Today’s Gospel: Luke 12:13-21
This parable always caused me to pause. I am big on security, having grown up in an immigrant family which had no safety nets for rainy days. I worked hard, not for success, but for stability and the peace of mind that I would not have to rely on debts as my father did. My in-laws, in contrast, had planned for their retirement throughout their lives and saved up for their annual trips, small treats and long-term care.

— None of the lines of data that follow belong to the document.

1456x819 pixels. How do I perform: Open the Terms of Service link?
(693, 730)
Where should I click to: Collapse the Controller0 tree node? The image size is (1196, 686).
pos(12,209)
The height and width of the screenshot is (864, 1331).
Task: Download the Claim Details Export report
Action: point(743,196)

Is this parable a rebuke of such planning or the desire to enjoy the fruits of one’s labor? I say not. Jesus’s displeasure is directed at “greed”: an over-attachment to possessions that rendered the rich man “foolish.” “Foolish” describes those who pursue the wrong priorities or invest their lives for unworthy ends. Foolish people dismiss the sovereignty of God and have no regard for the ways of God. The rich man never thanked God for his bounty, gave no thought to how he could give back; and sought no other ways to employ his life other than to “rest, eat, drink, and be merry.” He assumed possessions would give him control over the rest of his life. Possessions were all that he needed. God was superfluous, irrelevant.
For those of us who draw comfort that we would not be so dismissive, we still face the challenge of determining what is enough, what is God’s, what is ours, what is responsible saving and what is hoarding. The fate of the rich man is ultimately our fate; foolish or not, we will all return to God on God’s time. The degree of our foolishness will depend on whether we have worked as diligently for our eternal life as compared to our earthly one.
Which do I worry about more, my financial situation or my prayer life?
Lord, teach me to value the goods of this earth in light of eternity.